COMPLETE THE FOLLOWING:
[1] In the forum thread about seeing reptiles in Europe, which region does one reply say is supposed to be good for herping?
[2] Pick up the forum thread about seeing reptiles in Europe and carry it on from its last line.

EXTRACT TO READ below:

# Best place to see reptiles in Europe



## thomas12146

I don't mean zoos,
I mean like a holiday destination


----------



## clumsyoaf

I dont know where you are but you'll see loads of slow-worms, snakes and there are sand lizards on chobham common, it is one of the largest heathland areas of europe and a SSSI 

EDIT: Not that I've seen any!


----------



## Kuja

thomas12146 said:


> I don't mean zoos,
> I mean like a holiday destination


now thats a question! 
Canaries proved good for me saw pretty much most of the their reptile world in my short stay.

Southern france is supposed to be good for herping though and has quite a variety!

I guess it depends what do you want to see most of lizards or snakes? Canaries would be useless for snakes hah(although i have read there are invasive kingsnakes on the canaries, didn't see any myself)

End of EXTRACT TO READ.
COLLECTED DATA below:

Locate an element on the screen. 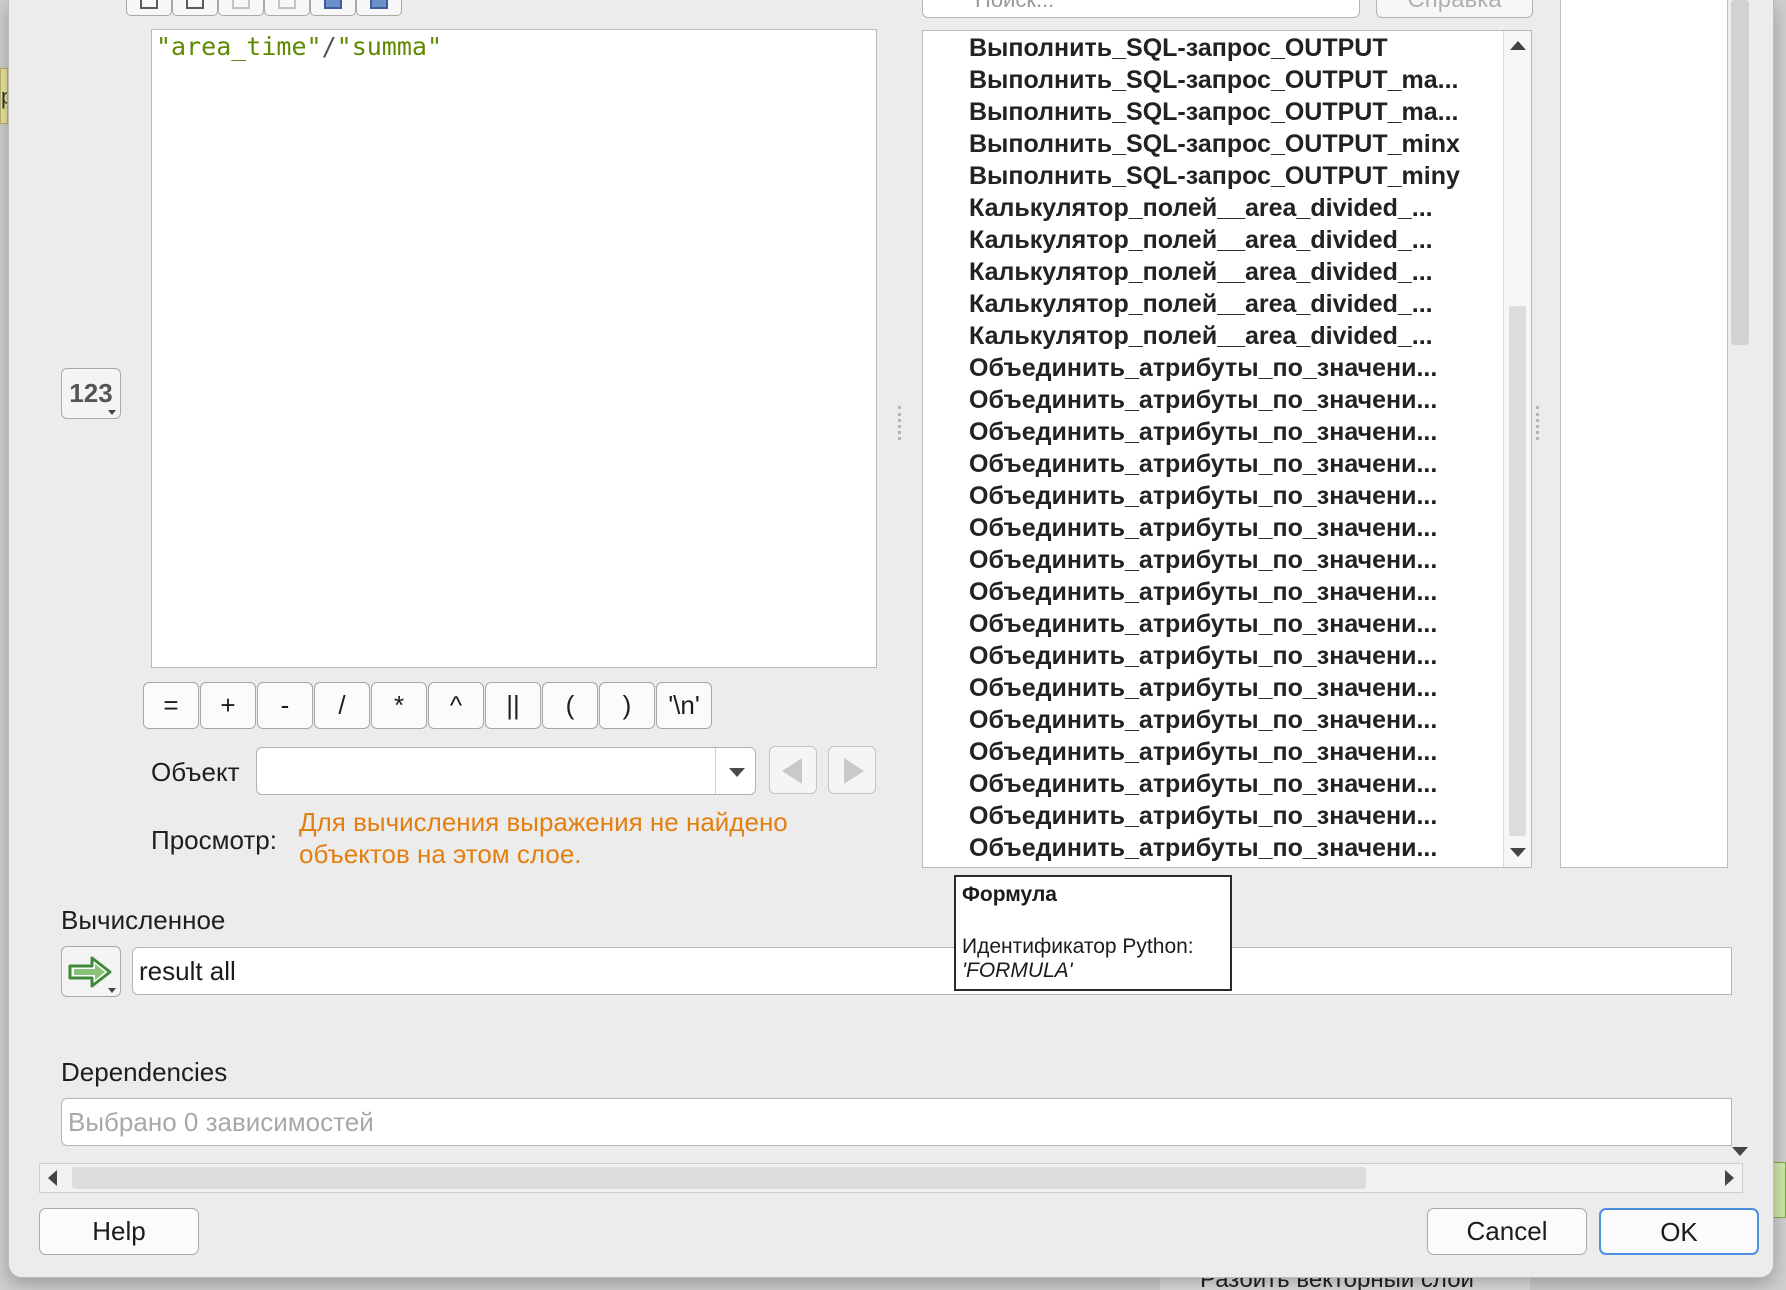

End of COLLECTED DATA.

RESULTS OF THE TASKS:
[1] Southern France.

[2]
----------



## kettykev

It takes more than just going to a place, you will see a few species wherever you go but if you are into field herping and prepared to put some effort into it then Greece or somewhere like Montenegro would be my choice, depends on what you want to find.I have found just over 1/3 of european species so far.


----------



## snakehuts

Spain is good too, Chris Mattison always raved about it.

Take a look at Mark O' Sheas field trip

Mark O'Shea - The Official Website


----------



## 1b3

Hamm NRW in Germany. They've even seen species unknown to botany!

Otherwise go where a species is locally common and look in their favoured habitat.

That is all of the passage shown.